Wednesday, January 26, 2011
hey, Ferran Adria hates bellpeppers, ok?
so pretty, and yet they repulse me
Circa 1991, a 5-year-old me was confronted with something that, to my little girl mind, was truly terrifying.
My parents had ordered pizza with artichokes on it.
Of course, I had no idea what artichokes were, only that they were green and must be gross. Mom and Dad quickly nipped that one in the bud, telling me I didn't have to like them, I just had to try them. You can see what's coming next: little Kathy (yes, I was Kathy then***) tastes artichoke pizza; little Kathy loves artichoke pizza; little Kathy grows up to order artichokes on her pizza all the dang time.
The valuable lesson I learned there was, of course, my parents' philosophy on food adventurousness: you don't have to like everything, but you ought to give everything a try. This has served me well and maybe later I will do a post on the weirdest or most interesting things I have eaten and liked, but for now, I want to talk about the failures. The foods where I tried them, usually really wanting to like them, but couldn't stand them just the same.
First up: raw tomatoes and raw onions. It's a tie for these two - raw onions taste abrasive and have a horrifying texture, and raw tomatoes are gag-inducing and have a horrifying texture. The tomatoes one causes me a lot more grief, though, because people are always getting good tomatoes in the summer in NC and making sandwiches out of them and I know I'm missing out.
Second: Chorizo. I know, I know, I live in Spain and don't like chorizo. The horror. Actually, come to think of it....
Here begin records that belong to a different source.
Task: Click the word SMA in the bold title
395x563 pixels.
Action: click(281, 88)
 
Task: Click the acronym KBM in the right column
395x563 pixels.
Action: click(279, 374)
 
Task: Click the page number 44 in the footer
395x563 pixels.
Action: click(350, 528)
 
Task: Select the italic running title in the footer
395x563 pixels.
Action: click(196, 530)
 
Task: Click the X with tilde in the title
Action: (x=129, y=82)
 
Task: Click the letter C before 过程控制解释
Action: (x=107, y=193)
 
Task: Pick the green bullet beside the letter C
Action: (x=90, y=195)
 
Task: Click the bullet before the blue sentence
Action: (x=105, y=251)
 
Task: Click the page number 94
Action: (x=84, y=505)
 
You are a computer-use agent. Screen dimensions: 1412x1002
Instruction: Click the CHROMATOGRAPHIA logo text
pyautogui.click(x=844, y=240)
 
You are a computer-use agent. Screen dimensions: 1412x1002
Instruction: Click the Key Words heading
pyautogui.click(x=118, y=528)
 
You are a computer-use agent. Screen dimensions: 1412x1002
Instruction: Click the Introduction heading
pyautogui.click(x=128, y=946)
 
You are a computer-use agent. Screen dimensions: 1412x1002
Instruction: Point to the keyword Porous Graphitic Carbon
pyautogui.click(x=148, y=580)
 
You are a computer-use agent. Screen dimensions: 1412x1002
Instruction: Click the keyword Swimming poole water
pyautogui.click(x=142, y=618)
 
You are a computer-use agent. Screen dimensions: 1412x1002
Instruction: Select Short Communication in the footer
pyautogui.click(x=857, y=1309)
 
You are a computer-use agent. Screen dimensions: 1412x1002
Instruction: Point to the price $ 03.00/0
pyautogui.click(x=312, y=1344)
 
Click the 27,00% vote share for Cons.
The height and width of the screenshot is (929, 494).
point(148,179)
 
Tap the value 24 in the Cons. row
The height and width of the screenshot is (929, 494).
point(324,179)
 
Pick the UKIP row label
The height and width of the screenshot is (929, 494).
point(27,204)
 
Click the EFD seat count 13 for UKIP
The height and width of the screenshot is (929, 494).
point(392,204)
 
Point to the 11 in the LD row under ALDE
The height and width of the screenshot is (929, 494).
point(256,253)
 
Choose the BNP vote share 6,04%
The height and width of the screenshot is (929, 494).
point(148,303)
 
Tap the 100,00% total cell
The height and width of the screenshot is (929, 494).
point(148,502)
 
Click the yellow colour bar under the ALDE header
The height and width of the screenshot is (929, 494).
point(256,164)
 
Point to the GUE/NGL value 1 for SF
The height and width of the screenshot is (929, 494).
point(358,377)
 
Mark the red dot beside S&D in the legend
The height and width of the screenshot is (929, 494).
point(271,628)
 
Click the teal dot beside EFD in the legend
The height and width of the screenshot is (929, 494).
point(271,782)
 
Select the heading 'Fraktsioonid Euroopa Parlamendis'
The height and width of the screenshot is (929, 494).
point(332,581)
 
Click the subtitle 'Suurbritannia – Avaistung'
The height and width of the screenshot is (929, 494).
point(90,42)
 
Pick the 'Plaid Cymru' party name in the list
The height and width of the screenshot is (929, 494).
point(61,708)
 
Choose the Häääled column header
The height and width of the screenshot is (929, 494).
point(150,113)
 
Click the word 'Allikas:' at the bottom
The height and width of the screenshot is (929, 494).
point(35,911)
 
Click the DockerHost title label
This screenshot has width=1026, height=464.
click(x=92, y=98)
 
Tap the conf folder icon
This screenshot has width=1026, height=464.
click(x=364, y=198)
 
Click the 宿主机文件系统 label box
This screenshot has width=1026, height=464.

Second.five: all cured meats. That's right, country ham, jamon serrano, proscuitto, bacon that is not from America, and all their cousins. I don't actually hate these usually, but never do I love them. Of course I suck it up here: I will eat jamon on things, and obviously when someone gives me a piece of their jamon I eat it and praise its deliciousness. I'm still Southern, people. But sometimes when those cured meats taste really stinky, I do hate them. I'm looking at you, you nasty piece of Virginia country ham messing up that biscuit I was going to eat.
Third: bleu cheese. I go through phases where I am OK with it and where I hate it, and right now I hate it.
Fourth: horseradish. I can't even explain to you how much I hate horseradish. Except you know when you have mustard on something, and the first bite is just a little sour and spice, and then you taste the horseradish in the mustard in that second bite? Yeah, I can't go past bite 1.
aaand fifth: canned tuna on or in anything but tuna salad. Which I made. On a tuna melt. Here tuna winds up on everything: salads, pizza, you name it. True story: once I went with my roommates to a telepizza (think Domino's but much, much worse) to get pizza for a party. They started looking at jamon and tuna pizzas, and I, thinking I was getting around this problem of pizzaingredientsKatadoesn'tlike, requested a 4-cheese pizza. Guess what one of the 4 cheeses is here? BLEU. Cultural adjustment fail.
So... there it is, the embarrassing edibles a self-purported foodie can't bring herself to get on board with. Feels freeing to get that off my chest.
***side note for people who only know me from Spain/this blog: you most definitely canNOT call me Kathy. I go by Kit in America (or "real life"), which you may call me if you promise not to introduce me to a Spanish person as Kit, because then they will forever call me "Keet" which, let's be real, sounds like an ugly bug.